Gérard Dédéyan, Professeur émérite d’Histoire du Moyen Age à l’Université Paul-Valéry Montpellier 3, ancien élève de l’Ecole Normale Supérieure (Ulm), membre à l’étranger de l’Académie nationale des Sciences de la République d’Arménie, membre  de l’Académie des Sciences d’outre-mer, membre du Centre d’Etudes médiévales de Montpellier, a enseigné l’histoire de l’Orient chrétien (Byzance, Arménie et communautés syriaques jacobites, Etats latins du Levant). Il a longtemps collaboré au Centre d’Histoire militaire et de Défense nationale créé en 1969 par le Président André Martel à l’UPV.

Il a coordonné les accords de l’Université Paul-Valéry avec l’Université d’Etat d’Erevan, l’Université d’Etat Ilia (Tbilissi), l’Université de Kaslik au Liban, et coordonne toujours l’accord avec l’Université d’Etat Lomonossov de Moscou.

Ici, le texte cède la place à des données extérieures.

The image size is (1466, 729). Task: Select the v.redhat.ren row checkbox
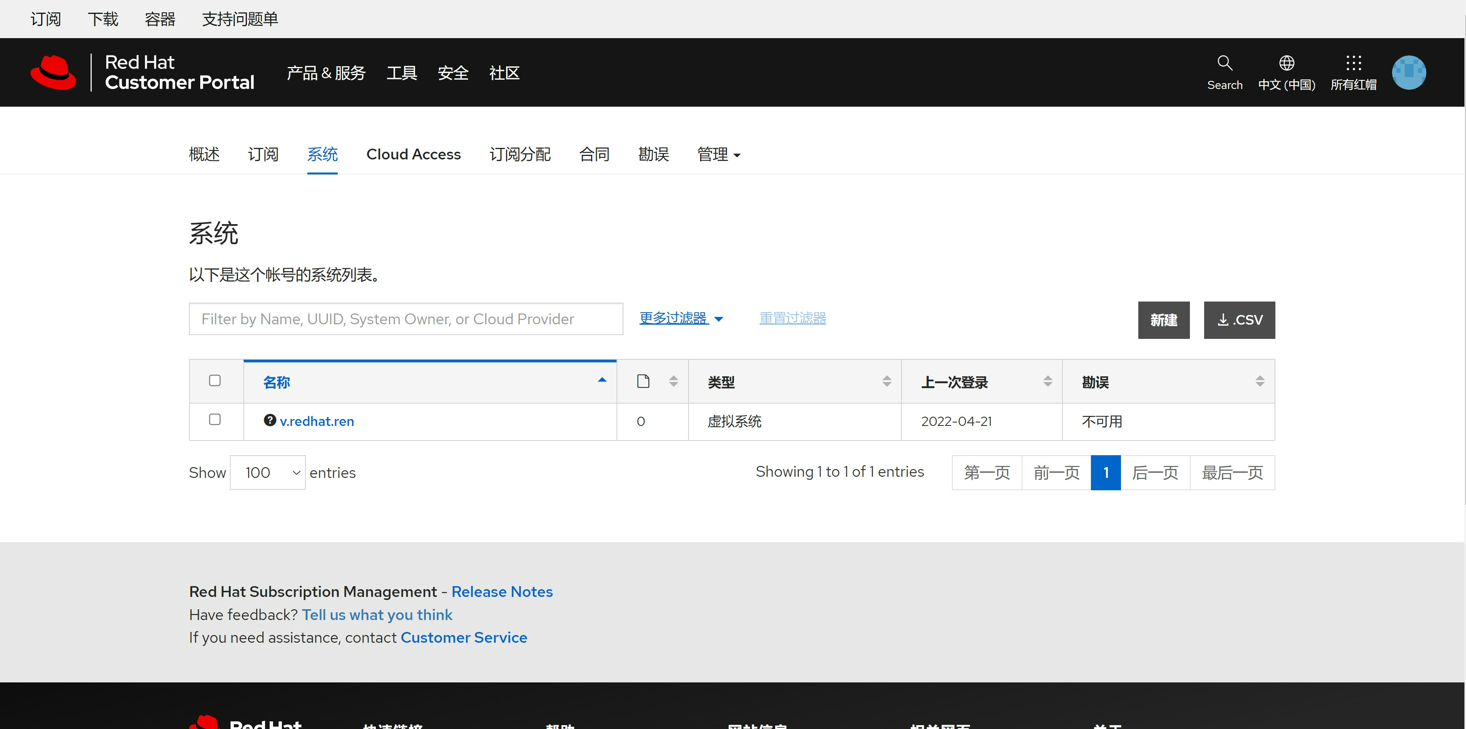tap(215, 419)
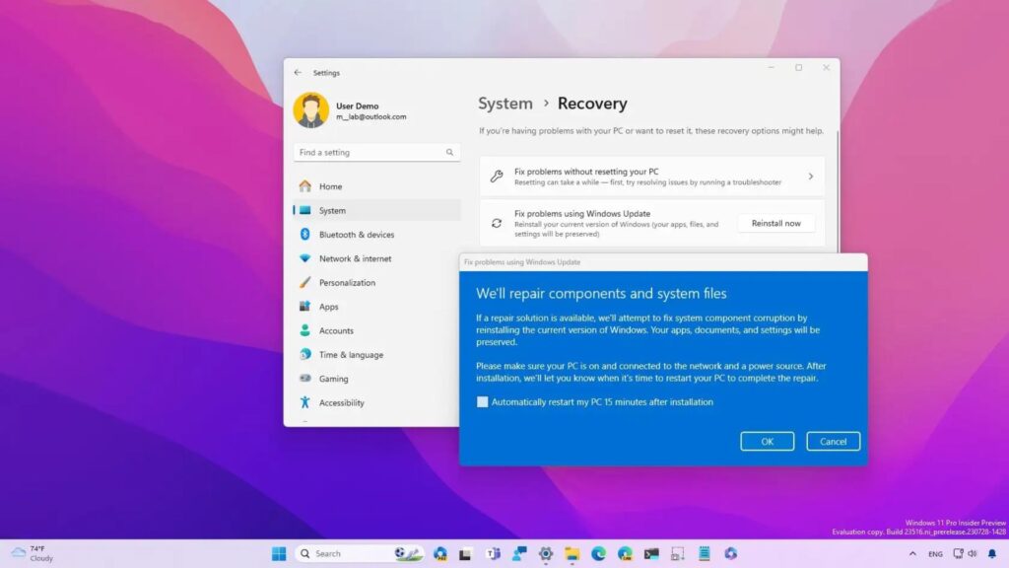This screenshot has height=568, width=1009.
Task: Open the Accounts settings section
Action: (x=336, y=331)
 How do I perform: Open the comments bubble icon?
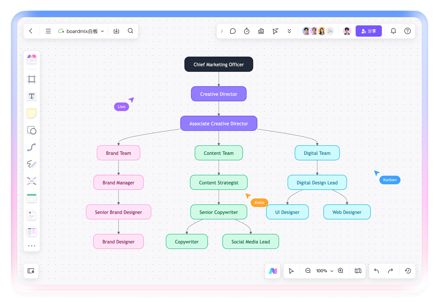coord(233,31)
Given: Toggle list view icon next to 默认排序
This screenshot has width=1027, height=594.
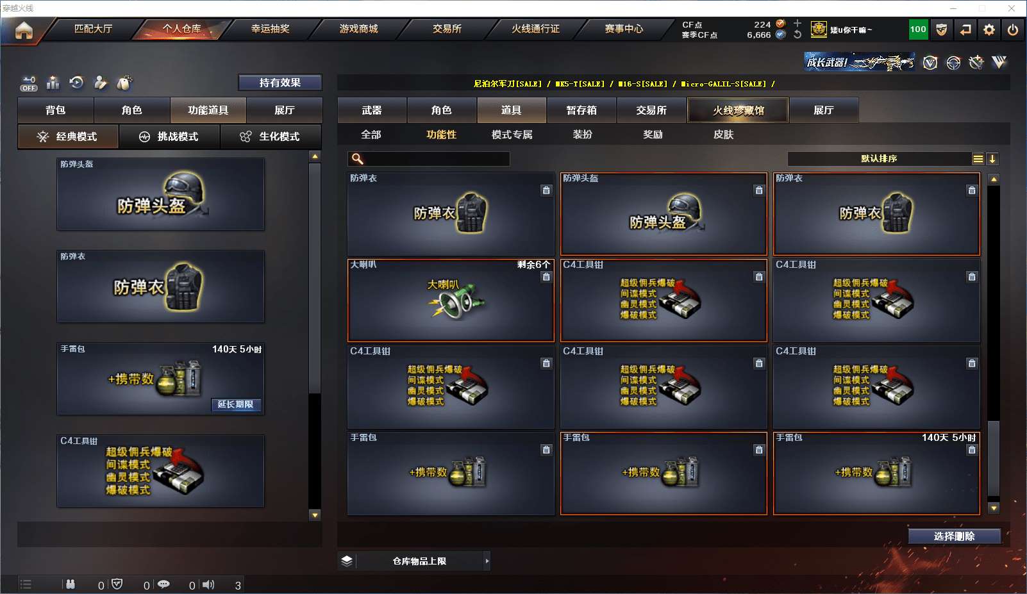Looking at the screenshot, I should (978, 159).
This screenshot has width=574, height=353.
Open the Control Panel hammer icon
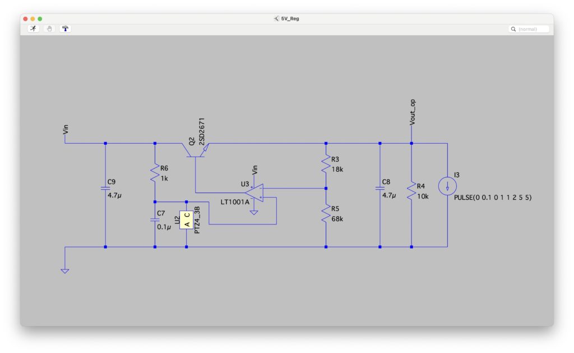pyautogui.click(x=66, y=29)
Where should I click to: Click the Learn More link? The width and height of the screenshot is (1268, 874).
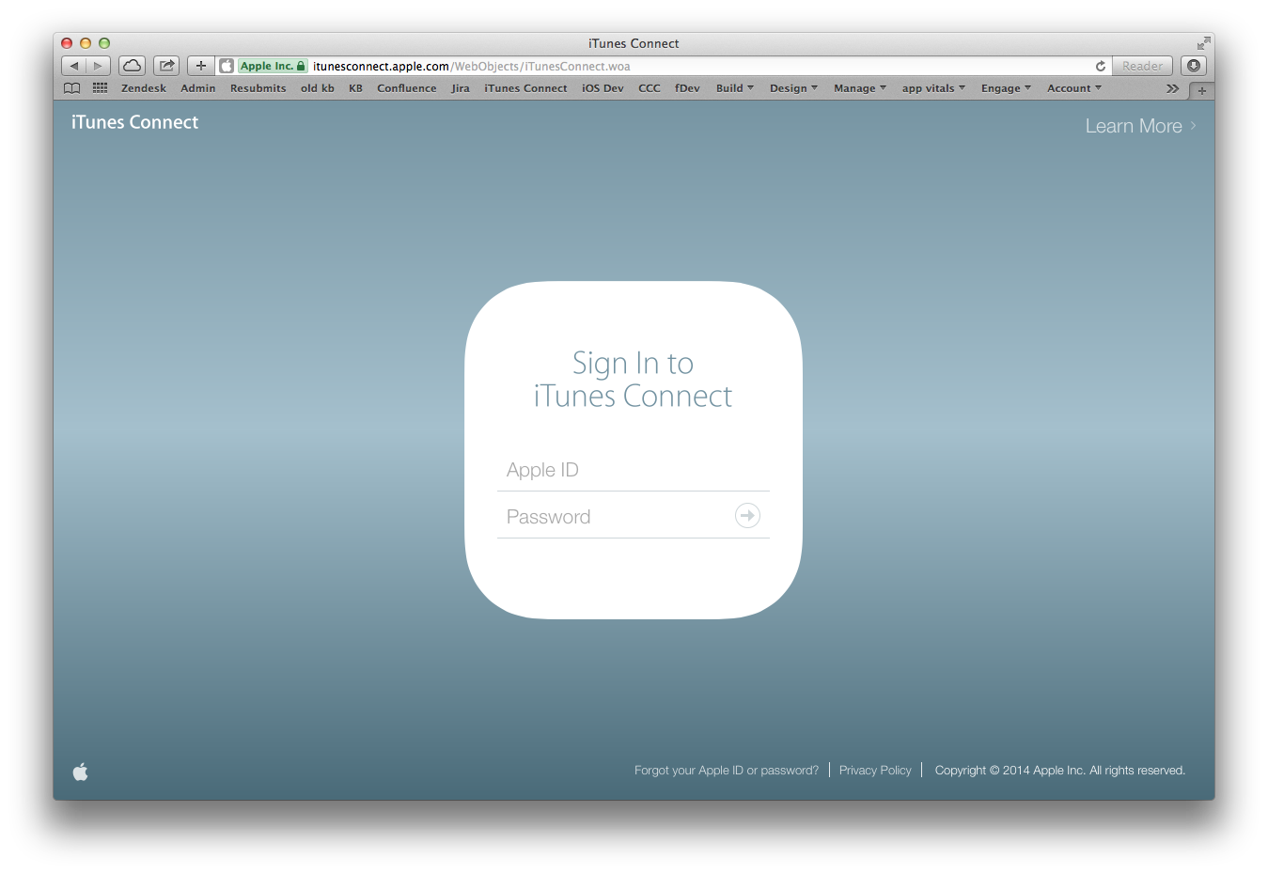1139,126
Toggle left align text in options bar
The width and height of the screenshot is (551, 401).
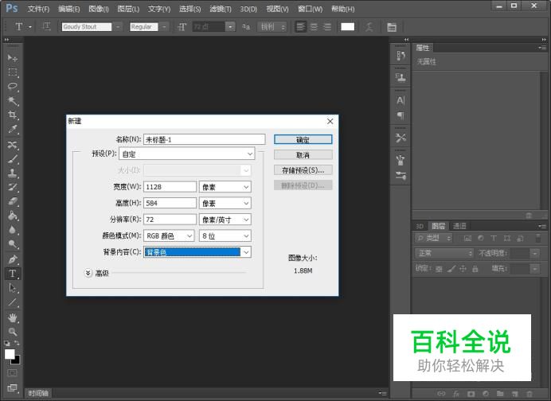tap(301, 26)
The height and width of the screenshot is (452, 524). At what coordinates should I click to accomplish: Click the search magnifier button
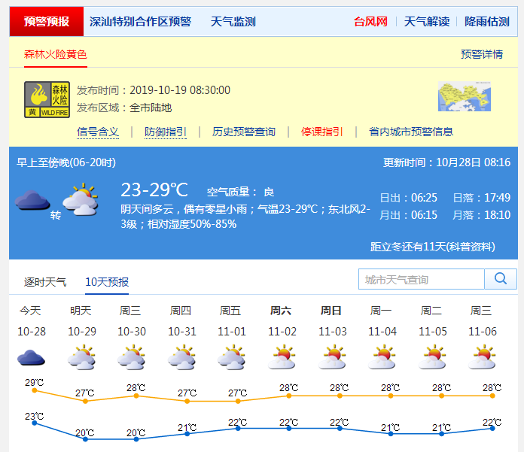tap(501, 280)
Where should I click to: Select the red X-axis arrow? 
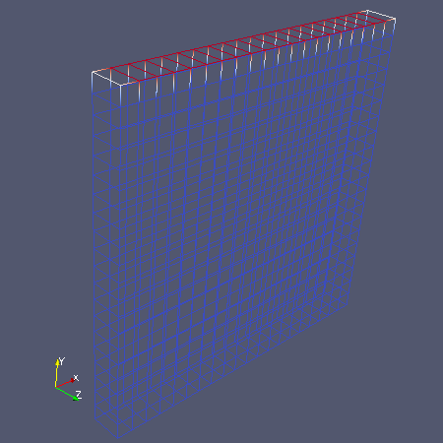(x=65, y=383)
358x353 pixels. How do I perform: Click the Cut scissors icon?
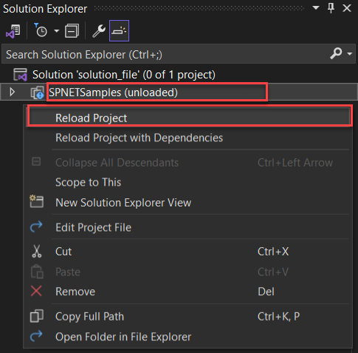(x=37, y=252)
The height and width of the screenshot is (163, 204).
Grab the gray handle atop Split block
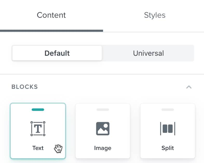[x=168, y=110]
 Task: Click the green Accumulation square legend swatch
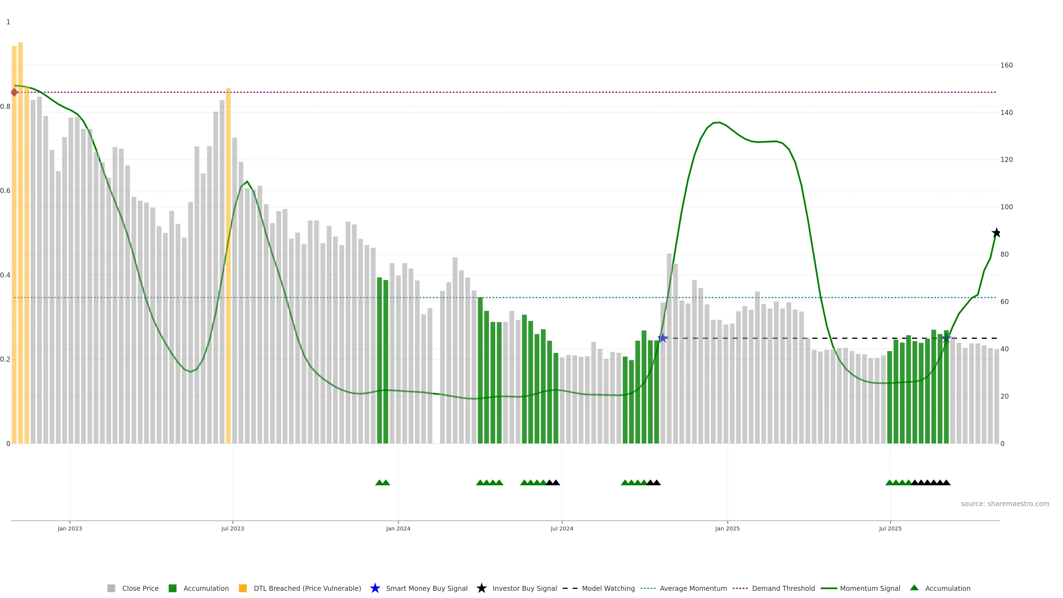coord(172,588)
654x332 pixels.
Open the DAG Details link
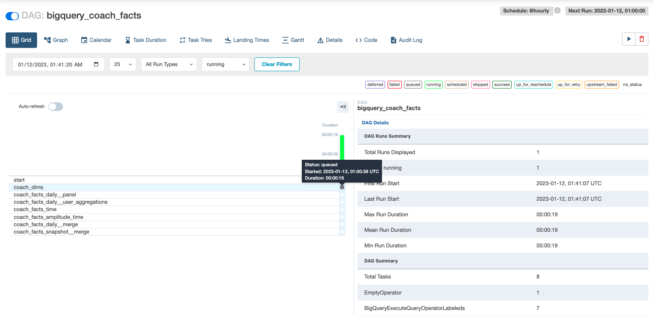[x=375, y=123]
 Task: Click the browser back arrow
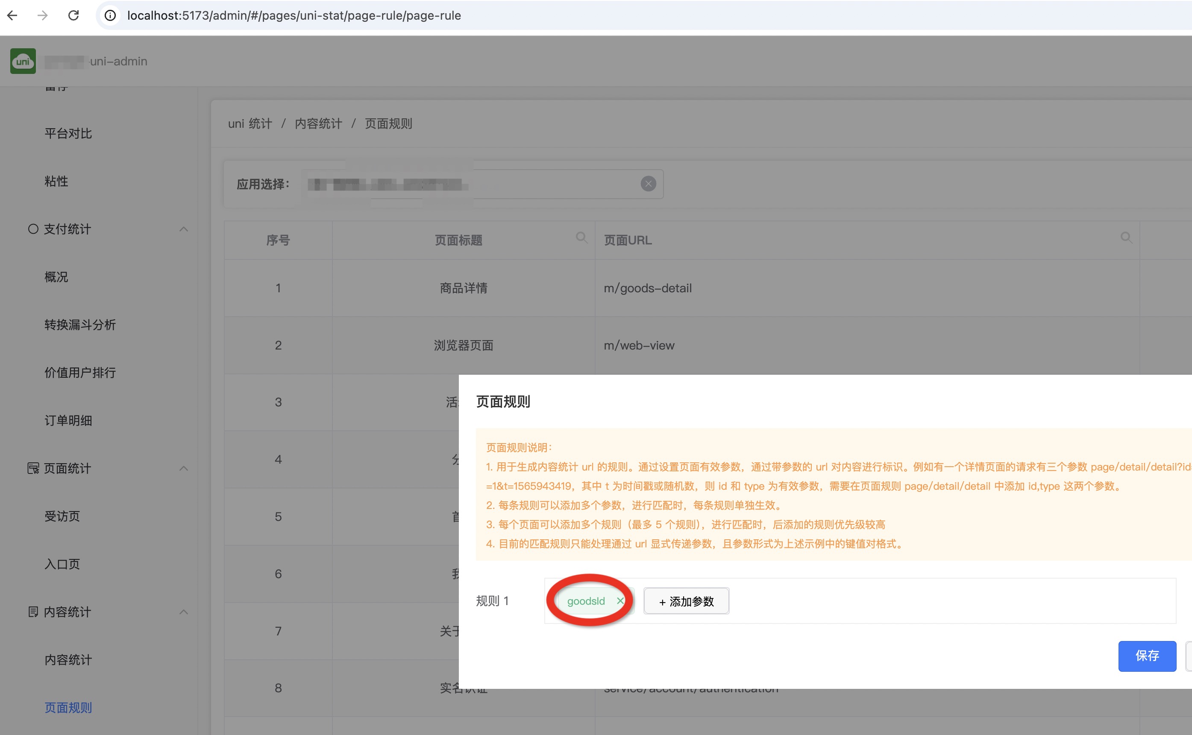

Il est l’auteur d’une centaine d’articles portant sur les Arméniens à Byzance, dans les Etats latins du Levant, et sur les royaumes arméniens (Grande Arménie et Cilicie), mais aussi sur les relations arméno-géorgiennes au Moyen Age, ou sur le rôle des Maronites à l’époque des Croisades.

Il a publié, entre autres, en 1980, La chronique attribuée au Connétable Smbat (distinction de l’Académie des inscriptions et belles-lettres) ; en 1982, l’Histoire des Arméniens (direction) (prix Biguet d’histoire de l’Académie française), dont une édition entièrement renouvelée (Histoire du peuple arménien) est parue dans le cadre de « L’Année de l’Arménie en France » (21 septembre 2006 – 14 juillet 2007); en 2001, avec Jacques le Goff, La Méditerranée au temps de Saint Louis (Actes de colloque)Aigues-Mortes ; en 2003,à Lisbonne, Les Arméniens entre Grecs, Musulmans et Croisés (prix Schlumberger 2006 de l’Académie des inscriptions et belles-lettres), avec le Professeur Carol Iancu, Du génocide des Arméniens à la Shoah. Typologie des massacres du XXe siècle (collectif, Privat, 2015). Il est codirecteur avec Mzaro Dokhtourichvili (Tbilissi, membre correspondant) et Isabelle Augé, de L’Europe et le Caucase. Les relations interrégionales et la Question de l’identité (Actes de colloque), Université Ilia, 2012, et avec la même et d’autres collègues, de L’Arménie et la Géorgie en dialogue avec l’Europe (Actes de colloque, Geuthner, 2016). Il codirige une Histoire de la Diaspora arménienne.